So essentially a **stack** is a data structure which can be implemented as a linked list that has the **LIFO property** described above. The methods `push`

, `pop`

, and `peek`

are all available and satisfy the LIFO behavior.

### Queues!

*Fun Fact*: Queue is one of the few words in the English language that has 4 vowels in a row.

A queue is another type of data structure which is very similar to the stack in the regard that it can be implemented as a linked list. However instead of having `push()`

and `pop()`

we have `enqueue()`

and `dequeue()`

The difference between a stack and a queue is that **a stack has the LIFO property** and **a queue has the FIFO property**. FIFO stands for First-In First-Out. You can find an example of queues every single day whenever you visit a store or stand in a line. Every time you get in line at the grocery store you are part of a queue! Think about it. The first person to get in line to check out at a grocery store is always going to be the first one to get out of that line. As more people get in they have to wait while the people in front of them check out. This satisfies the property of FIFO which is why it is an example of a queue.

`enqueue()`

The `enqueue()`

operation of a queue is similar to a stack’s push. You can enqueue the new items on the the front of list and simply just change the lists front pointer. It is is also possible to implement the queue operations (as well as stacks) with circular or doubly linked lists, however the actual implementation will vary depending on the type of underlying list structure.

`dequeue()`

The `dequeue()`

operation is analogous to the stack’s `pop()`

. It will return the next item to be deleted from the queue. In a null terminated queue where we always add to the front, this operation takes \(O(n)\) time because we have to traverse the list all the way to the end to delete and return the last item.

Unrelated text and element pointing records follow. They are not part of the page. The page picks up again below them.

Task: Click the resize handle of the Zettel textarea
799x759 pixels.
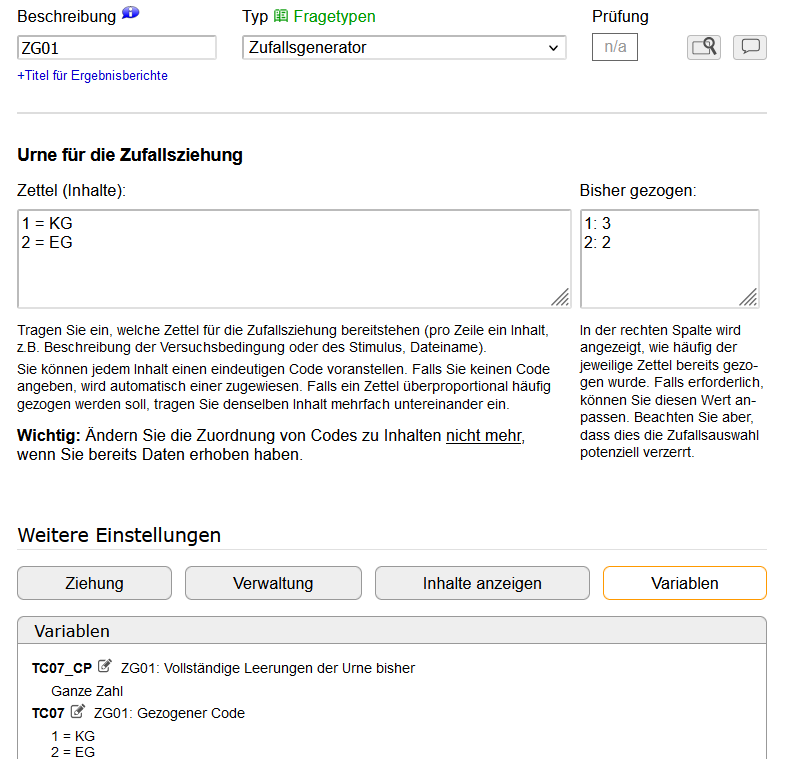Action: coord(560,296)
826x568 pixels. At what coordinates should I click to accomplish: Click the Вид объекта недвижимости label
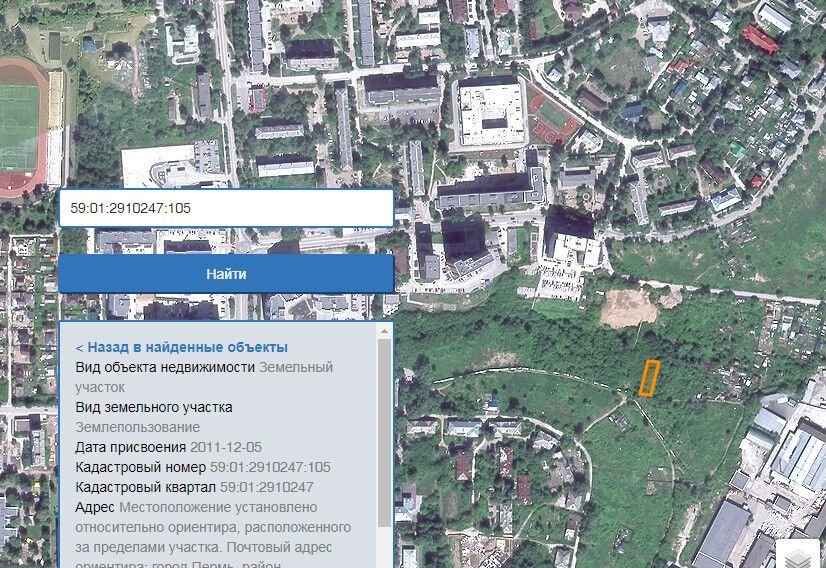(x=165, y=367)
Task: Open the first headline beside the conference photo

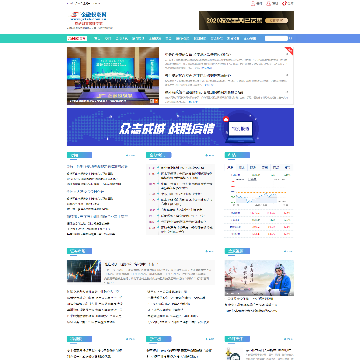Action: pos(198,54)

You might think that it might be able to be fast if you use a circular linked list but the problem of reassigning the `rear`

pointer still requires us to traverse the entire list again to find what the 2nd to last item is so we still have \(O(n)\) run time to dequeue.

`peek()`

The `peek()`

operation in the queue performs the same type of action as in the stack, except that instead of simply returning the first item we return the last, or the item that would have been dequeued had `dequeue()`

been called. This operation takes \(O(n)\) on a null-terminated linked list but actually only requires \(O(1)\) on circular linked list.

### Generics

Generics are a special construct of the Java programming language that allows you to make object-agnostic classes that you can pass parameters to when instantiating the object. If that just sounded like a bunch of jargon don’t worry I’ll explain in more lay terms.

Basically when you have a linked list class, you might want to store different types of data in each node. Maybe in one list you want `int`

while in the other one you want a `float`

, a `double`

, or maybe even a `boolean`

. But if we didn’t have generics you would need to create a new class with the same method implementations for every type! Now obviously that’s just silly, take lots of time and effort, and is simply not good programming practice. Copy and pasting code is never a good idea.

So the developers of Java language came up with the idea of **generics** these allow you to define classes where you are allowed to pass different objects as parameters and use them as data.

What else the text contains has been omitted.